There are a lot of detailed rules, but to a first approximation, it’s a bank vault with desks and push-to-talk phones. I’ll resist a digression about that (read my “Hillary’s Air-Gap Problem”), but the idea is that sensitive information should never come out of the SCIF unless it’s being securely transmitted to another SCIF. So now — at last — we get back to the Trump indictment. For that, let’s refer back to the famous EO 13526. The key here is where classification comes from. For that, we go on to:

Sec. 1.3.  Classification Authority.  (a)  The authority to classify information originally may be exercised only by:

(1)  the President and the Vice President;

(2)  agency heads and officials designated by the President; and

(3)  United States Government officials delegated this authority pursuant to paragraph (c) of this section.
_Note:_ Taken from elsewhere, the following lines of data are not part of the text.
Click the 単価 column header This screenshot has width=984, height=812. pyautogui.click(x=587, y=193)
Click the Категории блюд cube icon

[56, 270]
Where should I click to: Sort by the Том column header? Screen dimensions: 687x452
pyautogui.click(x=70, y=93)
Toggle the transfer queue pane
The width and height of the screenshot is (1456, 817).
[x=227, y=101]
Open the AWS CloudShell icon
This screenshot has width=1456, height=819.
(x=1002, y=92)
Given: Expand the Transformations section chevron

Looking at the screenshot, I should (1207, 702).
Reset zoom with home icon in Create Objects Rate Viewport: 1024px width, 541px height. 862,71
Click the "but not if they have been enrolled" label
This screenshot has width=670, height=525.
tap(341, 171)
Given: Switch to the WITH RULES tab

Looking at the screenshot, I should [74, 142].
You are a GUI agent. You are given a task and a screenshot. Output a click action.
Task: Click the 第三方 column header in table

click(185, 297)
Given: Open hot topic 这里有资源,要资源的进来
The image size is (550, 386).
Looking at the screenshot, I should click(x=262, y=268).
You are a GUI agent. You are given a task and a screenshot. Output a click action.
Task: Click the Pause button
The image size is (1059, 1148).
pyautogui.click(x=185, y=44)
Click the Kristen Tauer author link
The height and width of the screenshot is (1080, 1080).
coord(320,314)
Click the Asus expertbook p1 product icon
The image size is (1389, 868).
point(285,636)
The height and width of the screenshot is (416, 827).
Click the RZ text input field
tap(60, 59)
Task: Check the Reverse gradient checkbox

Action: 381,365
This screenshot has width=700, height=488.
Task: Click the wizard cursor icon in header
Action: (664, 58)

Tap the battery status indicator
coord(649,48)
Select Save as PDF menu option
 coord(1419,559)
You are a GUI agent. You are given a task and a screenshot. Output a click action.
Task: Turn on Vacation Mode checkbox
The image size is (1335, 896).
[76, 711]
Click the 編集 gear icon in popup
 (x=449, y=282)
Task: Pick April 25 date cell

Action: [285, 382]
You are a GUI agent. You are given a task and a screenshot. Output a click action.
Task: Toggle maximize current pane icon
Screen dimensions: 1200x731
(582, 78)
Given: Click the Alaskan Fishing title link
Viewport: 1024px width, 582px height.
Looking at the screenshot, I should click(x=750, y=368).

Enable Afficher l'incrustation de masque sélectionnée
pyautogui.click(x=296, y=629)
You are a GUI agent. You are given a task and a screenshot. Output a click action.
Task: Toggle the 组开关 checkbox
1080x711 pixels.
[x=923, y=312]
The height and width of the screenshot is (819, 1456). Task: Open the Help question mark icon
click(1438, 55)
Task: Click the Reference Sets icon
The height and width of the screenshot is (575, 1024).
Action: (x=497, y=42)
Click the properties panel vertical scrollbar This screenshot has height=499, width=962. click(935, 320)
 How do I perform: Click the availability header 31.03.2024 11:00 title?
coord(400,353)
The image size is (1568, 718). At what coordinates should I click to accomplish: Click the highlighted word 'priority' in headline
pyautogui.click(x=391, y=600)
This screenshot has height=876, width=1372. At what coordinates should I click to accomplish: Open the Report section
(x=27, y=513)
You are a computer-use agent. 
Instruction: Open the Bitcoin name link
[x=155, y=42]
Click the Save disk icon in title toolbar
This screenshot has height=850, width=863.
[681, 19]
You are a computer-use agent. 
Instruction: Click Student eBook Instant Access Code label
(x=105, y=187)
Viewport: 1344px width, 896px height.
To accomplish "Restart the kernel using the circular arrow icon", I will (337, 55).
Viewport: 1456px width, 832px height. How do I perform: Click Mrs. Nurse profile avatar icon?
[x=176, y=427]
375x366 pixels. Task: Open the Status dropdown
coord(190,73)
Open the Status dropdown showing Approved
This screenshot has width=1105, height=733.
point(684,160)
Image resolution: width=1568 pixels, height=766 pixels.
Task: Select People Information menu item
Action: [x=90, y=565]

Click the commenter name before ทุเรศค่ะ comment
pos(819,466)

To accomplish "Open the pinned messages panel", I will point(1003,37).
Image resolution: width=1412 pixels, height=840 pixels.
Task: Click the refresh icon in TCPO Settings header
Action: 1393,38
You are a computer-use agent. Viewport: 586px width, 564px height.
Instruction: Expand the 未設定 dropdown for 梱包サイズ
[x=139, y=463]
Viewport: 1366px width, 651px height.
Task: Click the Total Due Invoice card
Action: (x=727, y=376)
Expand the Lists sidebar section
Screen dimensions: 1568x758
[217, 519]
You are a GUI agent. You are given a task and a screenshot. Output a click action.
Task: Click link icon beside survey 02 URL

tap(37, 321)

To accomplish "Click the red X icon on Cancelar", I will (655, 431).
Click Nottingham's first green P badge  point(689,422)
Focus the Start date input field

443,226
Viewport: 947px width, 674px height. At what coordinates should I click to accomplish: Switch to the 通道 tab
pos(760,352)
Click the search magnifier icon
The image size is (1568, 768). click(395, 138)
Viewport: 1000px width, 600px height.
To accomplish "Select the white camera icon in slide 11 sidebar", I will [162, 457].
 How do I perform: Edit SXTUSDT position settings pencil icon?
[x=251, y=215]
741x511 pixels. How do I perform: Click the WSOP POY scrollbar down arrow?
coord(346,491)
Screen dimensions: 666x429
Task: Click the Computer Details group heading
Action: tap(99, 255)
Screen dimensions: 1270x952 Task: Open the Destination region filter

In order words, classification is by the President or Vice President or by delegation of the authority of the President or Vice President. Solely by the President or Vice President, under the President’s Article II powers in the Constitution. The other side of this is that what the President giveth, the President can also taketh away. This is where the whole indictment gets into muddy water: Trump, as President, has sole authority over classification and declassification. Others, like the Director of National Intelligence, can be delegated that authority, but the authority comes from the President.

So it seems to not-a-lawyer me that the whole indictment is on shaky ground. Thanks to the separation of powers, the courts don’t even have authority over Presidential classification decisions. Arguably, then-Vice President Pence has unilateral declassification authority, but it does apply to, for example, the Secretary of State (Clinton) and the Director of the FBI (Comey), both of whom have leaked and exfiltrated a good bit of highly classified material. And then we come to Bill Clinton’s sock drawer. Michael Bekesha had a piece in the Wall Street Journal (archive link) on the 13th. He is a lawyer. He writes, “The Presidential Records Act allows the president to decide what records to return and what records to keep at the end of his presidency. And the National Archives and Records Administration can’t do anything about it.”

Bekesha has special expertise in this because, as he says, “I’m the lawyer who lost the ‘Clinton sock drawer’ case.”

He notes:

Amy Berman Jackson agreed: “Since the President is completely entrusted with the management and even the disposal of Presidential records during his time in office,” she held, “it would be difficult for this Court to conclude that Congress intended that he would have less authority to do what he pleases with what he considers to be his personal records.”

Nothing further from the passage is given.